No entanto, alguns cuidados são
necessários:
· Toda
proposta de leitura em voz alta precisa fazer sentido dentro da atividade na
qual se insere e o aluno deve sempre poder ler o texto silenciosamente, com
antecedência — uma ou várias vezes;
· Nos
casos em que há diferentes interpretações para um mesmo texto e faz-se
necessário negociar o significado (validar interpretações); essa negociação
precisa ser fruto da compreensão do grupo e produzir-se pela argumentação dos
alunos. Ao professor cabe orientar a discussão, posicionando-se apenas quando
necessário;
· Ao
propor atividades de leitura convém sempre explicitar os objetivos e preparar
os alunos. É interessante, por exemplo, dar conhecimento do assunto previamente,
fazer com que os alunos levantem hipóteses sobre o tema a partir do título,
oferecer informações que situem a leitura, criar certo suspense quando for o
caso, etc.;
· É
necessário refletir com os alunos sobre as diferentes modalidades de leitura e
os procedimentos que elas requerem do leitor. São coisas muito diferentes ler
para se divertir, ler para escrever, ler para estudar, ler para descobrir o que
deve ser feito, ler buscando identificar a intenção do escritor, ler para
revisar. É completamente diferente ler em busca de significado — a leitura, de
um modo geral — e ler em busca de inadequações e erros — a leitura para
revisar. Esse é um procedimento especializado que precisa ser ensinado em todas
as séries, variando apenas o grau de aprofundamento em função da capacidade dos
alunos.
Leitura colaborativa
A leitura colaborativa é uma atividade em que o professor
lê um texto com a classe e, durante a leitura, questiona os alunos sobre as
pistas linguísticas que possibilitam a atribuição de determinados sentidos.
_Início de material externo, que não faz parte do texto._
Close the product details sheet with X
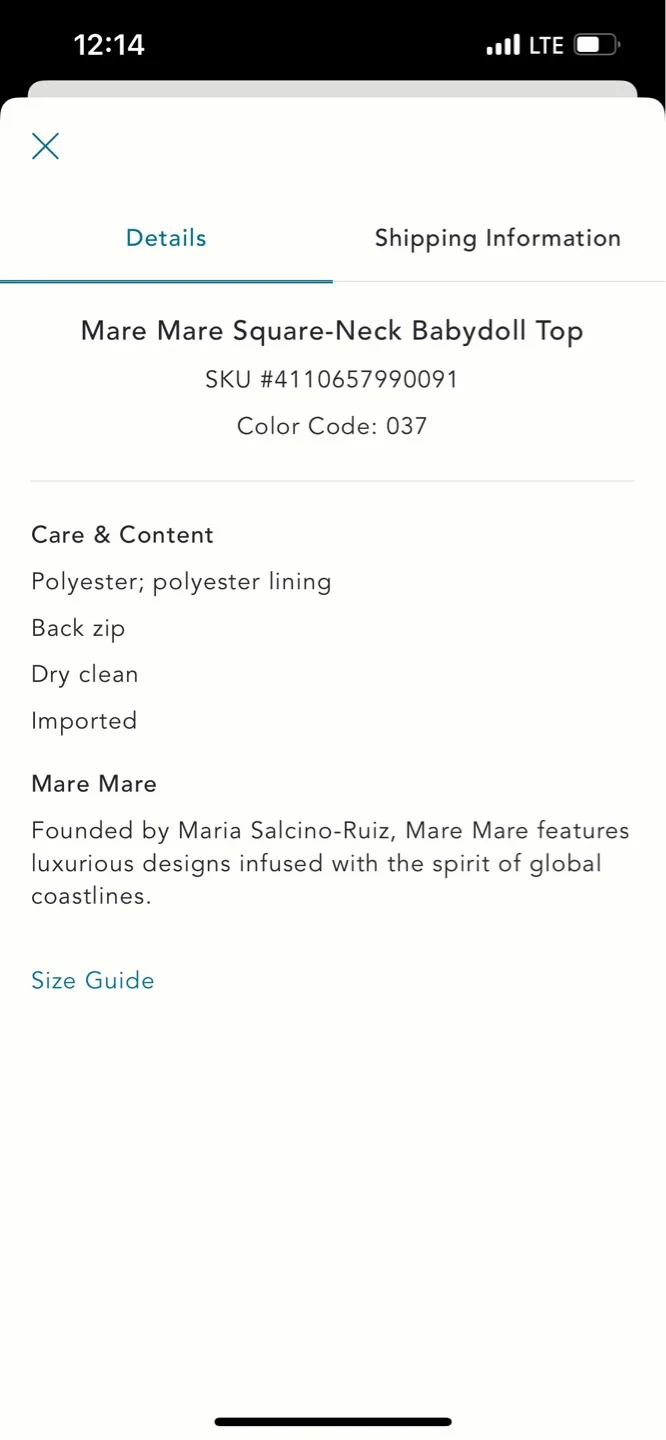Viewport: 666px width, 1440px height. pos(45,146)
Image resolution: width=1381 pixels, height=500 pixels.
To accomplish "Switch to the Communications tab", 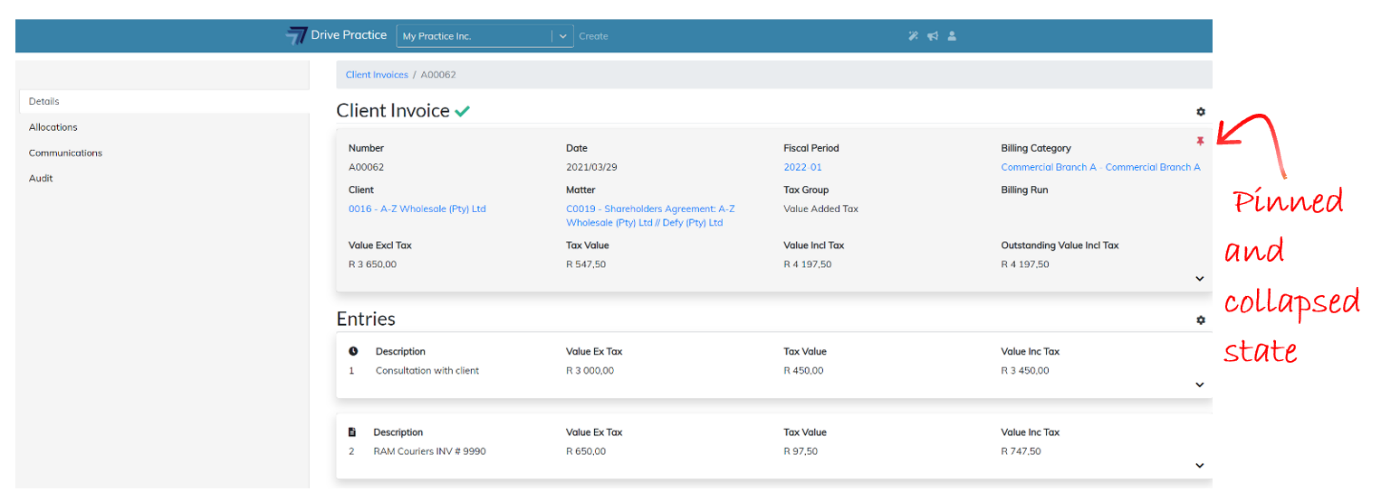I will [65, 153].

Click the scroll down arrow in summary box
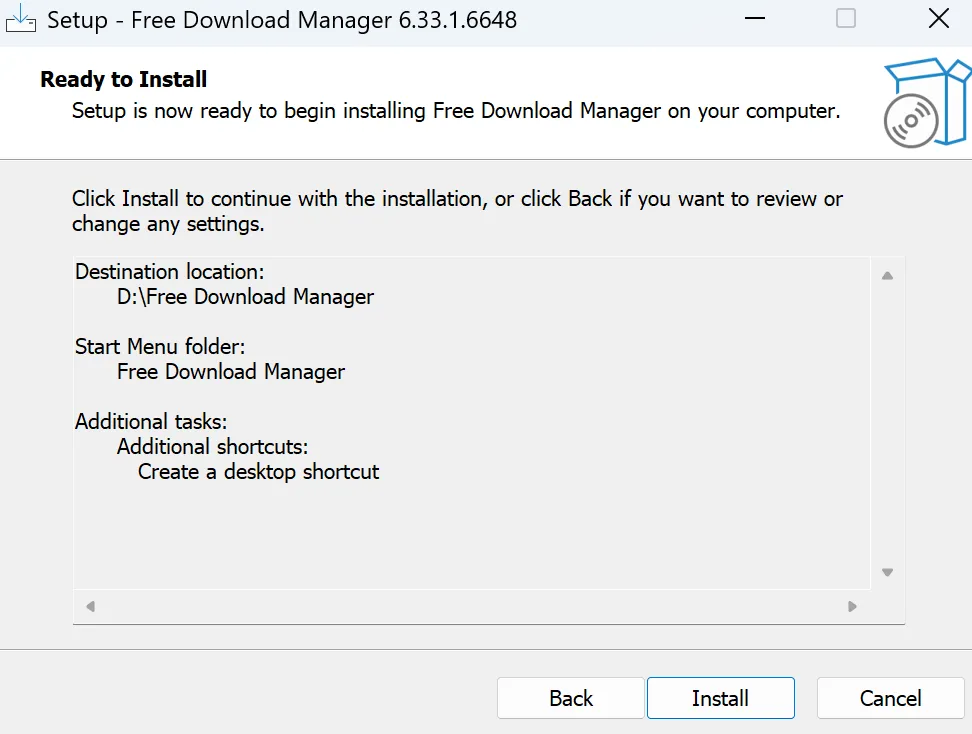click(x=887, y=572)
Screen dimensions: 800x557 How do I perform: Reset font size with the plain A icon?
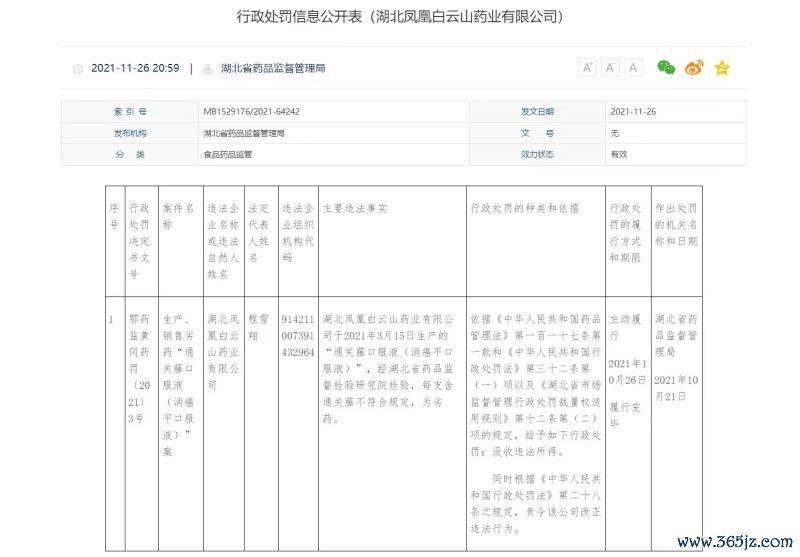633,67
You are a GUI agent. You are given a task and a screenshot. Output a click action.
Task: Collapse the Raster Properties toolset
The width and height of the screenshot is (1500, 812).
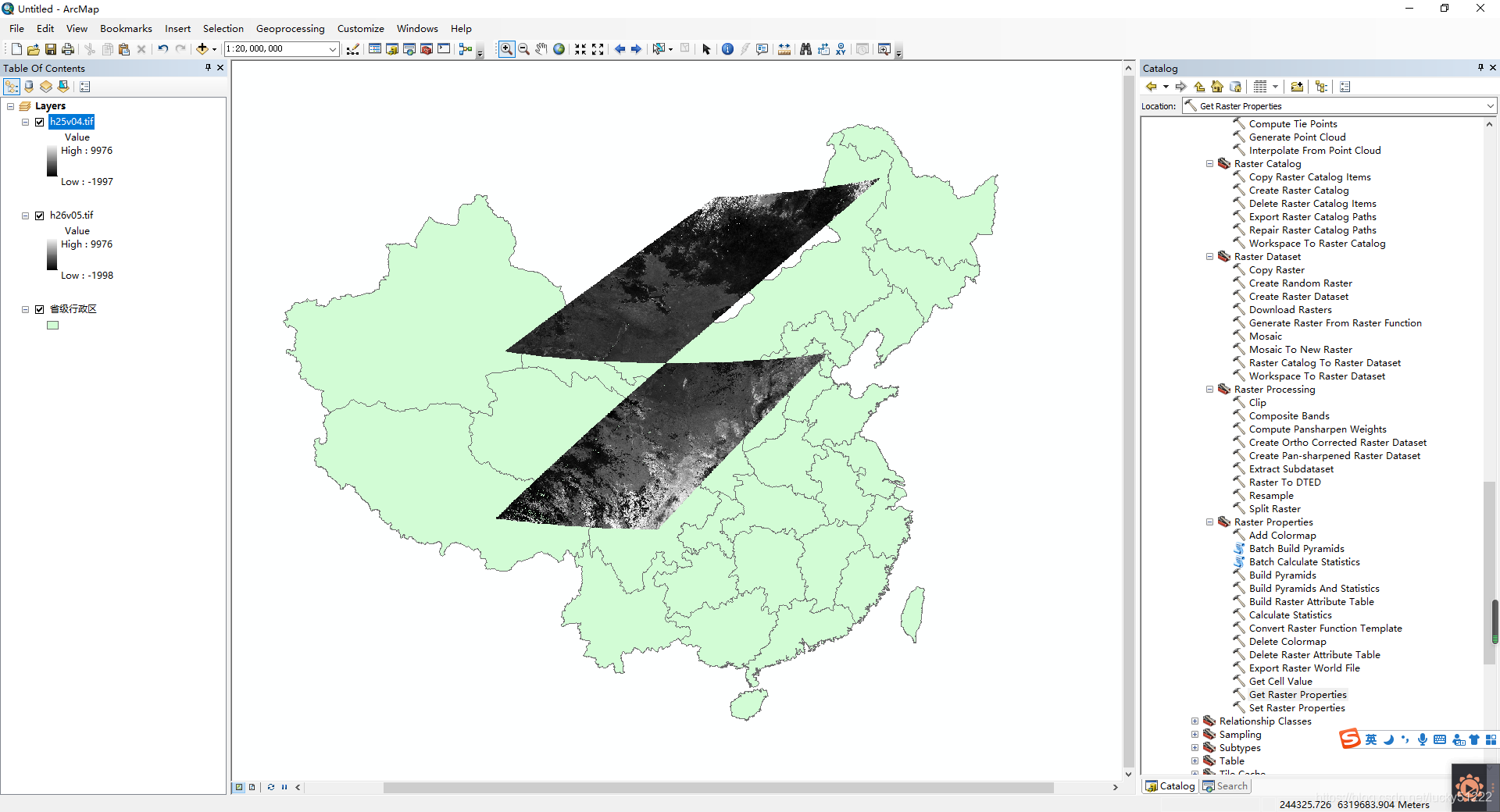[x=1209, y=522]

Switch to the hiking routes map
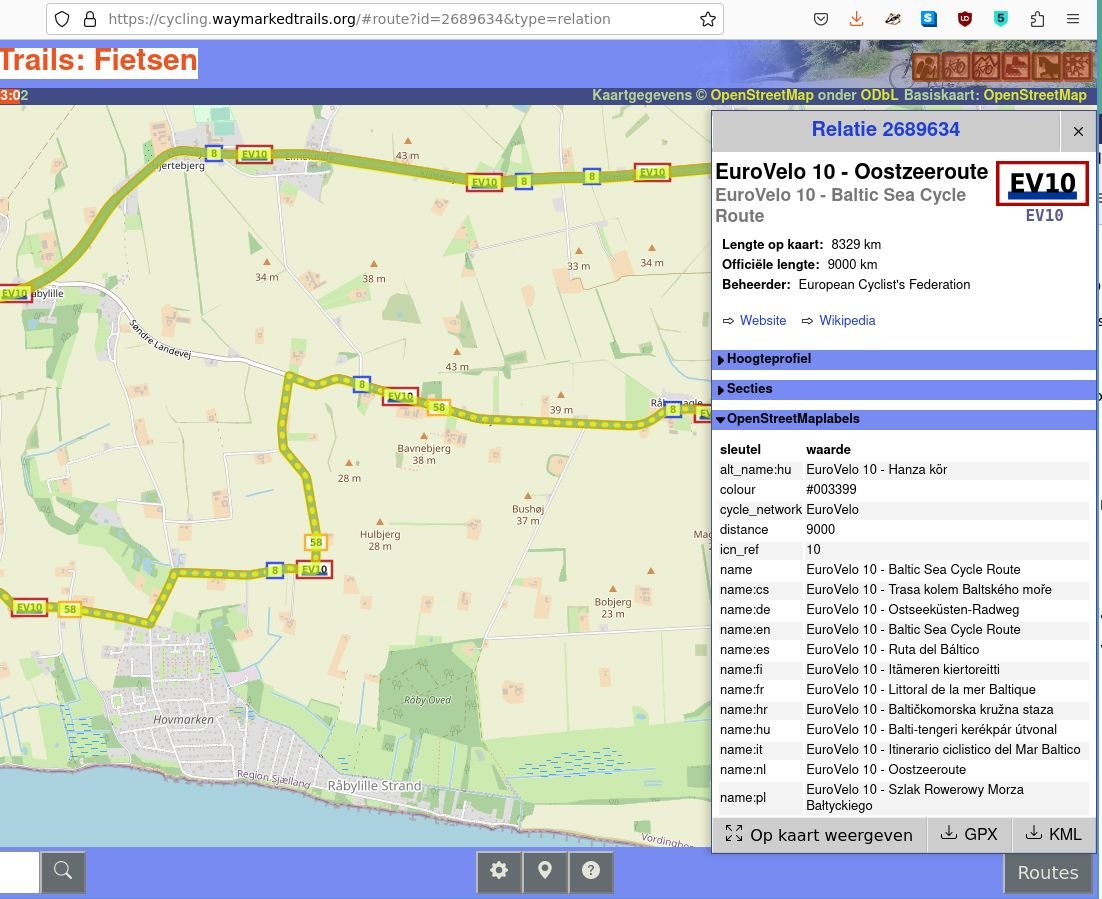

Trata-se, portanto, de uma excelente estratégia didática para o trabalho de
formação de leitores. É particularmente importante que os alunos envolvidos na
atividade possam explicitar para os seus parceiros os procedimentos que
utilizam para atribuir sentido ao texto: como e por quais pistas linguísticas
lhes foi possível realizar tais ou quais inferências, antecipar determinados
acontecimentos, validar antecipações feitas, etc. A possibilidade de interrogar
o texto, a diferenciação entre realidade e ficção, a identificação de elementos
discriminatórios e recursos persuasivos, a interpretação de sentido figurado, a
inferência sobre a intencionalidade do autor, são alguns dos aspectos dos
conteúdos relacionados à compreensão de textos, para os quais a leitura
colaborativa tem muito a contribuir. A compreensão crítica depende em grande
medida desses procedimentos.
OUTRAS REFERÊNCIAS:
OUTRAS REFERÊNCIAS:
FERREIRO, Emilia. Passado
e presente dos verbos ler e escrever. São Paulo: Cortez,2002.
LERNER, Délia.
"É possível ler na escola?". In: Ler e escrever na escola: o real, o
possível e o necessário. (Trad.: E. Rosa) Porto Alegre: Artmed, 2002, pp.
74-102.
São Paulo (SP).
Secretaria Municipal de Educação. Diretoria de Orientação Técnica. Guia de
planejamento e orientações didáticas para o professor do 2º ano do Ciclo 1 /
Secretaria Municipal de Educação. – São Paulo: SME / DOT, 2007.225p. Ensino
Fundamental 2. Alfabetização I.
ZABALA, Antoni. A
prática educativa – Como ensinar. Porto Alegre: Artmed, 1998.